Keineswegs müssen wir also von einer Zunahme der im engeren Sinn narzisstischen Persönlichkeitsstörung ausgehen – zumal empirische Belege dafür fehlen. Viel schlimmer, der Einzelne muss, ob er will oder nicht, sich narzisstisch verhalten, um der Logik des Besonderen zu entsprechen. Damit verhält er sich wie jener Narzisst, der er nur im selten klinischen Fall auch wirklich ist. Individuelle Profile muss man mittlerweile fast überall anlegen, wo man das Internet benutzen möchte – man könnte sagen, jede Website tendiert zum sozialen Netzwerk und jeder Anbieter zum Datensammler. Dass dies vor allem den ganz großen Anbietern wirklich gelingt, liegt an den mit der digitalen Ökonomie verbundenen Netzwerk- und Skalierungseffekten.
Individualisierung
Welche Auswirkungen dürfen von dieser Entwicklung für die psychischen Erkrankungen erwartet werden? Wenn die These des Profilierungsdrucks (und der damit verbundenen Qualen) stimmt, so ist eine Zunahme von affektiven Reaktionen darauf nicht abwegig. Die psychischen Kosten für den Einzelnen, sich wie ein Narzisst verhalten zu müssen, können erheblich sein. Entscheidend ist dabei nur, dies strikt von einer Zunahme von narzisstischen Persönlichkeitsstörungen zu unterscheiden, die nach allem, was wir heute wissen, eine ausgeprägte genetische Komponente hat.
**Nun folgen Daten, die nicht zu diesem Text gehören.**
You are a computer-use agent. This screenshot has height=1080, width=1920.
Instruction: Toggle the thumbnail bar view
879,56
Davon abgesehen macht sich eine digitalisierte und an der Logik des Besonderen orientierte Gesellschaft im Gesundheitswesen wohl vor allem an einer ebenfalls oft gehörten Forderung bemerkbar, nämlich jener nach einer stärker personalisierten Medizin. Mit ihr zusammen hängt die Utopie einer generell präziseren Medizin, ja Präzisionsmedizin, die in Diagnostik und Therapie dem Individuellen besser, am besten vollständig gerecht wird und damit genau in die aufgewertete Logik des Besonderen passt. Dass die mit ihr verbundenen Annahmen und Erwartungen auf charakteristische Schwierigkeiten stoßen, sei es mathematischer, aber auch ökonomischer Art, sei hier nur am Rande erwähnt; auch widerlegen sie die These vom gesellschaftlichen Druck nicht. Eher wird sie bestätigt, wenn selbst handfeste ökonomische Interessen nicht ausreichen, ihn einzudämmen.
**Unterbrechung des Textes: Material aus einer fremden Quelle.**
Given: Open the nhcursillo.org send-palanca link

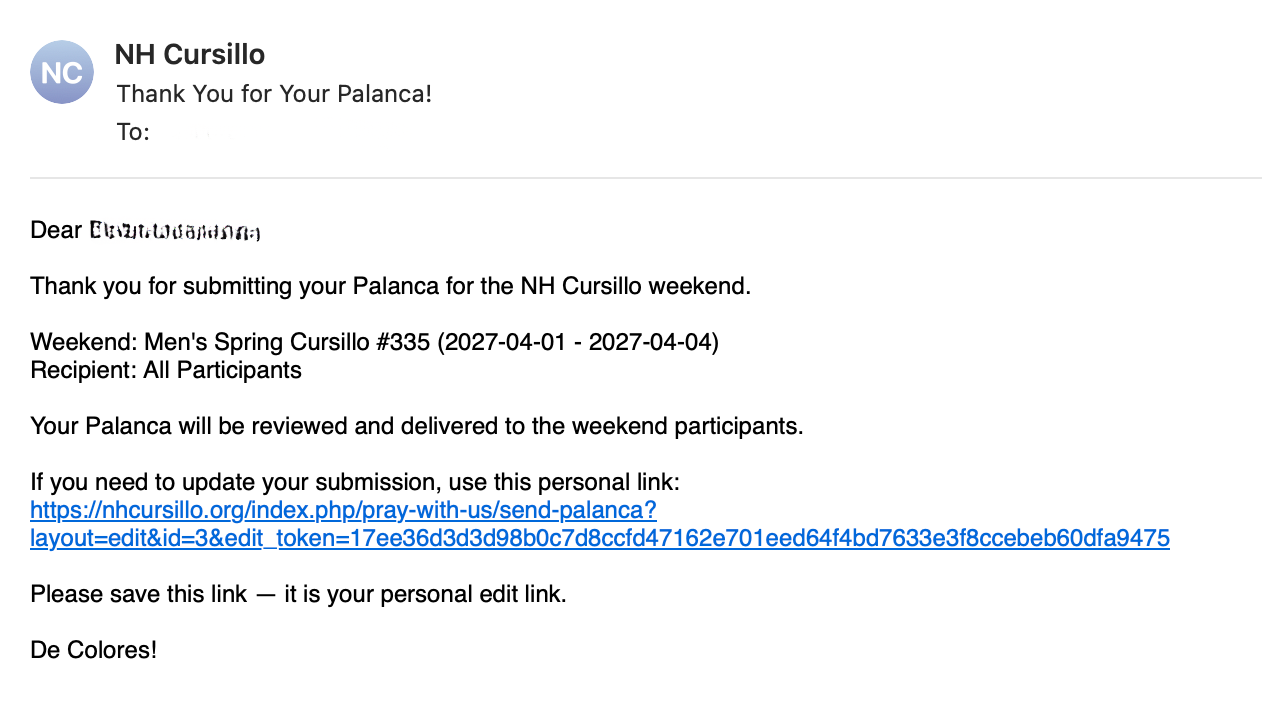Looking at the screenshot, I should click(x=343, y=511).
Denn kurz gesagt ist es unklar, wie eine Pharmaindustrie Produkte individualisieren und damit auch noch Geld verdienen sollte, zumal aus statistischer Sicht viel weniger Grund als vielfach behauptet besteht, eine starke individuelle Abweichung im Ansprechen auf Therapien anzunehmen – dies ganz einfach deswegen, weil alleine der Nachweis für derartige Abweichungen äußerst aufwändige Studiendesigns verlangen würde, die in der Praxis kaum je anzutreffen sind. Allein, es wird nicht reichen, sich im klinischen Alltag auf statistische Missverständnisse zu berufen; Patienten werden zunehmend von der Medizin erwarten, zur individuellen Selbstermächtigung angeleitet und zu Experten ihrer Erkrankung zu werden.